Сами вынимает бумажник из внутреннего кармана, и тут у него вдруг возникает такое чувство, будто он весь вывалялся в грязи, будто он стал грязнее Шауки, грязнее всех на свете. Им овладевает раскаяние — сейчас он положит бумажник на место, убежит в другую комнату и проплачет там всю ночь. А утром выбросится из окна и умрет. Но бумажник такой тяжелый, плотный. Его приятно держать в руке. Сами невольно ощупывает его дрожащими пальцами. Пять пиастров, какие-то пять пиастров спасут его жизнь и честь. Он отдаст Шауки долг и уж тогда покажет ему, кто из них сильнее и кто сильнее всех в классе. А потом и умереть можно, если захочется.

Отец спит богатырским сном. Когда-нибудь Сами расскажет ему всю эту историю, и они посмеются вместе.

Сами в замешательстве: что делать дальше? План действий, разработанный еще вчера, выполнен: бумажник в его руках. А теперь? Сами крадучись выходит из спальни, унося бумажник. У себя в комнате он спокойно отсчитает пять пиастров. Разумеется, надо взять пять пиастров мелочью, потому что отец, конечно, знает, сколько у него бумажных денег. А исчезновение одной или двух монеток он не заметит. Сами услышал, как мать заохала, забормотала во сне. Он не обратил на это внимания, даже не вздрогнул — нервное напряжение стало уже привычным…

И вот Сами снова сидит на своем маленьком стуле, и в руках у него отцовский бумажник — старый и потрепанный. Пахнет этот бумажник чем-то совсем незнакомым. Мелочь должна лежать в длинном кармашке. Сами открывает бумажник, обшаривает его пальцами… Ничего нет. Может быть, перевернуть его и потрясти? Из бумажника падают две монеты. Одна достоинством в полфранка, совсем стершаяся — должно быть, случайно завалялась в бумажнике. Вторая монета — небольшая, черная, красивой формы. Для чего отцу эта монета? Зачем он хранит ее? Может быть, она обладает волшебными свойствами, магической силой? Или это ключ к какому-нибудь кладу?..

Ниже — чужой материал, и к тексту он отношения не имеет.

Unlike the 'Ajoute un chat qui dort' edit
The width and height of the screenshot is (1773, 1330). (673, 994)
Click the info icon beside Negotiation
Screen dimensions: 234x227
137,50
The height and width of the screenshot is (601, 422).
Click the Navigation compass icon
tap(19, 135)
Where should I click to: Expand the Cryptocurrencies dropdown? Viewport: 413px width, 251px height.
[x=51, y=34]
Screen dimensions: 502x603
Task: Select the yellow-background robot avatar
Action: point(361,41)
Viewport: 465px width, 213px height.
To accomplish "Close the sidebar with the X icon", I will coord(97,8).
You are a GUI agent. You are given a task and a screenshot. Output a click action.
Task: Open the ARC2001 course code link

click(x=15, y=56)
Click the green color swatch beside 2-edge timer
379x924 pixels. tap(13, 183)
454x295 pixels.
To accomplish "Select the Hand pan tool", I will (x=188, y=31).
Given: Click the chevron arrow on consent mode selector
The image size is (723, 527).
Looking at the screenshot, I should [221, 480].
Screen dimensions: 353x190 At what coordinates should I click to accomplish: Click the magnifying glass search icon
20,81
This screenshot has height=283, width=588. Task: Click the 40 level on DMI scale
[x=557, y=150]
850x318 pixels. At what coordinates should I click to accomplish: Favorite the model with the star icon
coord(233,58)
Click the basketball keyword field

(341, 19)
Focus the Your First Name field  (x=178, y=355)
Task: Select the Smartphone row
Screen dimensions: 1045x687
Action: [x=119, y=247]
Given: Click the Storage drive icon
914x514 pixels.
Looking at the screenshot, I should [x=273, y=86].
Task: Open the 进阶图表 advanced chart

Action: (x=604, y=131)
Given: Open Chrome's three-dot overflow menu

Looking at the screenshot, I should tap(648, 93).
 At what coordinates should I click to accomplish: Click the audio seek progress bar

Полфранка. И больше никакой мелочи. Да и на что они годятся, эти полфранка?! Едва ли их где-нибудь примут. Кроме того, отец, наверное, заметит их пропажу.

Сами извлекает из бумажника все, что там есть. Он нервничает и злится. Его поражает обилие всяких бумаг. Он знал, что бумажник объемистый, как книга, но ведь этими бумагами можно заполнить ящик стола! Целая гора, под тяжестью которой будто задыхается единственная десятипиастровая бумажка. Следовало бы сосредоточить внимание именно на этих десяти пиастрах, но любопытство берет верх. Еще бы: впервые Сами довелось познакомиться с отцовским бумажником, со всеми этими документами, несомненно имеющими весьма важное значение. Иначе зачем бы отец хранил их в этой кожаной копилке? Сами перебирает конверты, читает письма. Многое ему непонятно, но он все равно испытывает то приятное волнение, какое всегда охватывает человека, когда ему удается — пусть даже недозволенным, нечестным путем — проникнуть в какую-нибудь тайну.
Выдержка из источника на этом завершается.